Percent Yield Skill Practice 34

Reaction Yields Continued: Percent Yield. The amount of product that may be produced by a reaction under specified conditions, as calculated per the stoichiometry of an appropriate balanced chemical equation, is called the theoretical yield of the reaction. In practice, the amount of product obtained is called the actual yield, and it is often less than the theoretical yield for a. ANSWERS ONLY Limiting Reactant and Percent Yield PRACTICE Chemistry ANSWERS ONLY Limiting Reactant and Percent Yield PRACTICE You may attach extra sheets if you need more space.
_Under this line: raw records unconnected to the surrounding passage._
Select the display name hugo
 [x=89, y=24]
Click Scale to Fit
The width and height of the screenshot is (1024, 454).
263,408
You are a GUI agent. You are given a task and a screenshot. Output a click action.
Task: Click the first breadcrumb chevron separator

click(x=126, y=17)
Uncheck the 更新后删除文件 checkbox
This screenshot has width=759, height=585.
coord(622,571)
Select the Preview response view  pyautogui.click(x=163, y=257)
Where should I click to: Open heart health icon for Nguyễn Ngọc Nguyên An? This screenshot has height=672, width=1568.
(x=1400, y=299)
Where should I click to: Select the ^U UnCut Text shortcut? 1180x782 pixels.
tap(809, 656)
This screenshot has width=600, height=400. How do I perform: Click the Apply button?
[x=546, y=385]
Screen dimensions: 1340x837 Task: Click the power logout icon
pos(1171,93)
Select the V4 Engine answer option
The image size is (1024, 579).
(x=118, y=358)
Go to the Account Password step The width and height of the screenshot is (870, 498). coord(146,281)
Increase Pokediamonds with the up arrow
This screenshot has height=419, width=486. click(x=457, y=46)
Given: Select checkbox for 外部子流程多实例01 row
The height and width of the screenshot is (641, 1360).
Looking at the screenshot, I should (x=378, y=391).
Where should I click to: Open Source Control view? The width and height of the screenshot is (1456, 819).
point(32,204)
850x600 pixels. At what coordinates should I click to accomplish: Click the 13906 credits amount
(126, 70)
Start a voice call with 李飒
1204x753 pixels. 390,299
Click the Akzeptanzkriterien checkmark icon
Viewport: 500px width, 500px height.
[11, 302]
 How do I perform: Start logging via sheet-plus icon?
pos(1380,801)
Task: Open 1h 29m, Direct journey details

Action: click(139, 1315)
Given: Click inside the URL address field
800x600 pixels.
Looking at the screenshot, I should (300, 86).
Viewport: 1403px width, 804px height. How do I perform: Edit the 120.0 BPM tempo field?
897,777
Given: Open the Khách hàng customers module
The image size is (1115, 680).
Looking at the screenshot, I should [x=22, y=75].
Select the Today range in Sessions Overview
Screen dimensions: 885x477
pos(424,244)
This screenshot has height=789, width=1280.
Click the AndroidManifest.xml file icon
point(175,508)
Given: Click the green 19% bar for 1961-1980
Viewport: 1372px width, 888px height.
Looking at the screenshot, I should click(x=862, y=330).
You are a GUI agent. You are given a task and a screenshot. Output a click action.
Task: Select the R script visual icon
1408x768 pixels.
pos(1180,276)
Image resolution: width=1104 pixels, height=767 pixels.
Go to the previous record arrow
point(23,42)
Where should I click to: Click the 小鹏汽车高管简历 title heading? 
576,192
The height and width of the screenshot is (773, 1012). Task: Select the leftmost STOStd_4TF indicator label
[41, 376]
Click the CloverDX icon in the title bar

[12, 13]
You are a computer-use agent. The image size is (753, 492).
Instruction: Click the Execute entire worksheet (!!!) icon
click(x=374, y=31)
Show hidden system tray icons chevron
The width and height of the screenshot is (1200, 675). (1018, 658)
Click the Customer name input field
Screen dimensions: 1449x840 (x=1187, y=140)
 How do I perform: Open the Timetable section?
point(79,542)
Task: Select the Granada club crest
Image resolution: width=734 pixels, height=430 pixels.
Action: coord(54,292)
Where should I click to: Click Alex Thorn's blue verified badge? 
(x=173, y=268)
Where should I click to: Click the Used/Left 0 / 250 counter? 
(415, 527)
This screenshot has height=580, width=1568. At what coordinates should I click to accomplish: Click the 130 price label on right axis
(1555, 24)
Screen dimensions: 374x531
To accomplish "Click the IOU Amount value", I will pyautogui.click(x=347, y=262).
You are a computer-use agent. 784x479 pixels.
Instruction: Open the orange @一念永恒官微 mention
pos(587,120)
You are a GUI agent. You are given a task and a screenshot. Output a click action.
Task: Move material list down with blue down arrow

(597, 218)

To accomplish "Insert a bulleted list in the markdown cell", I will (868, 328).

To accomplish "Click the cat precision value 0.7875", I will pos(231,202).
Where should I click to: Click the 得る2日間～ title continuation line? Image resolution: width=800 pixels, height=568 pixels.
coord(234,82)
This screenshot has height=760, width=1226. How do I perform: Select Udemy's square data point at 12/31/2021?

Propane (C 3 H 8) reacts with oxygen in a. Filename: LimreactpercyieldpractANS.pdf - Read File Online - Report Abuse. Percent Yield 9. Liquid nitroglycerine (C3H5(NO3) 3) is a powerful explosive. When it detonates, it produces a gaseous mixture of nitrogen, water, carbon dioxide, and oxygen. What is the theoretical yield of nitrogen 5.55 g of nitroglycerine explodes? If the actual amount of nitrogen obtained is 0.991 g, what is the percent yield of nitrogen?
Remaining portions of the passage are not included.